TASK GOAL :: Would you give the entries again word for word, with no pictures in the copy?

---------- RECORD EXTRACTS

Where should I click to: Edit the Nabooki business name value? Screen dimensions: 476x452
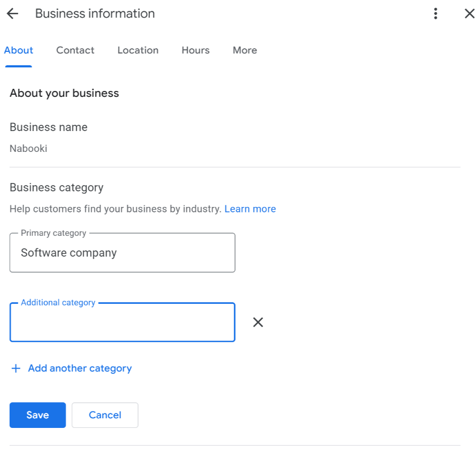pos(28,149)
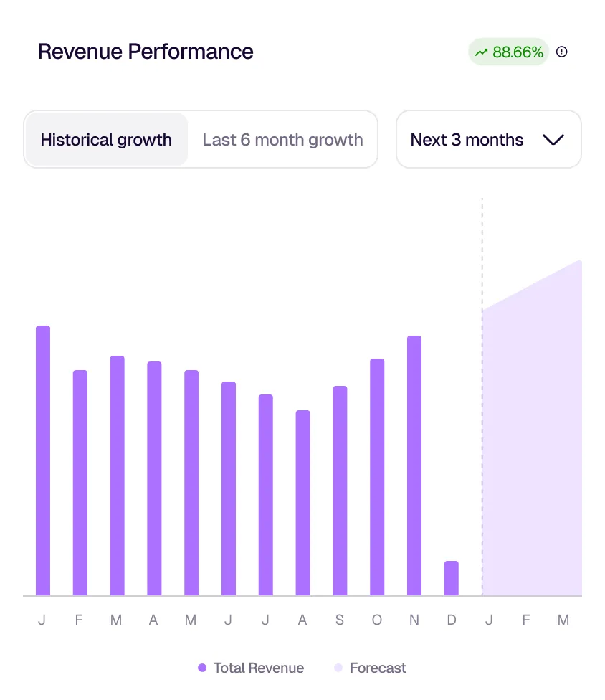
Task: Click the short December revenue bar
Action: pos(452,577)
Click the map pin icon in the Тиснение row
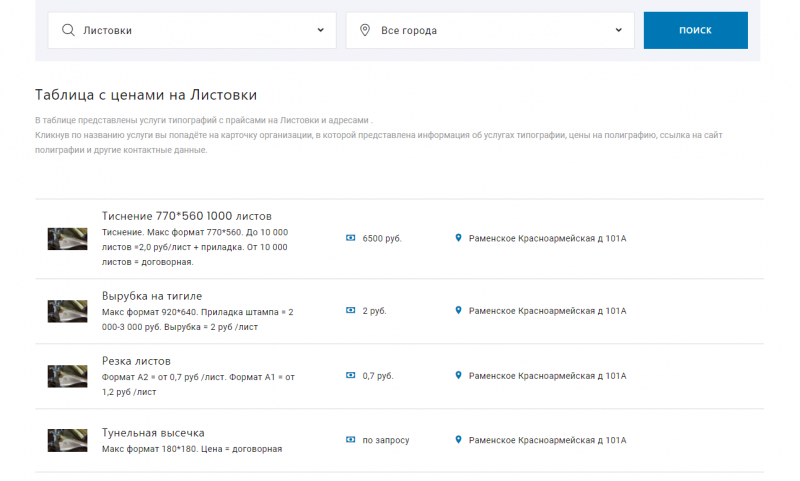800x481 pixels. [x=458, y=238]
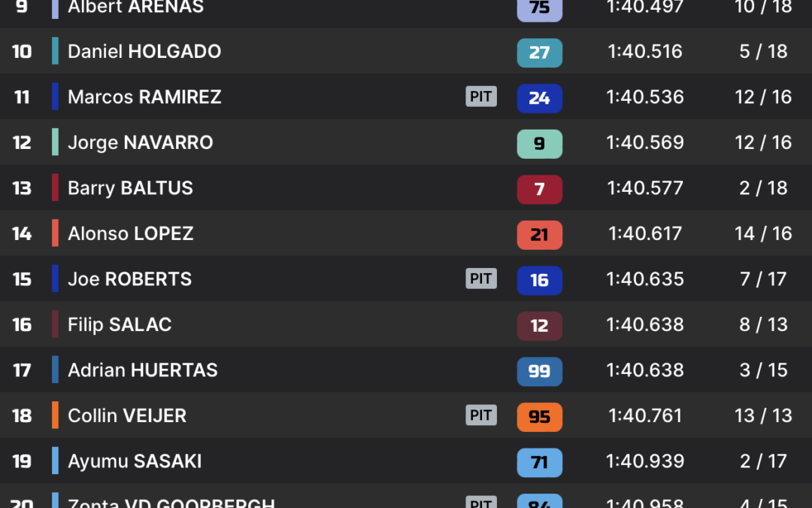
Task: Select the orange number 95 badge
Action: [x=540, y=417]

--------------------

EXPECTED OUTPUT ::
Where should I click to: Edit the Nabooki business name value? Screen dimensions: 476x452
pos(28,149)
Task: Click the short December revenue bar
Action: pos(452,577)
Click the map pin icon in the Тиснение row
800x481 pixels. [x=458, y=238]
Task: Select the orange number 95 badge
Action: [x=540, y=417]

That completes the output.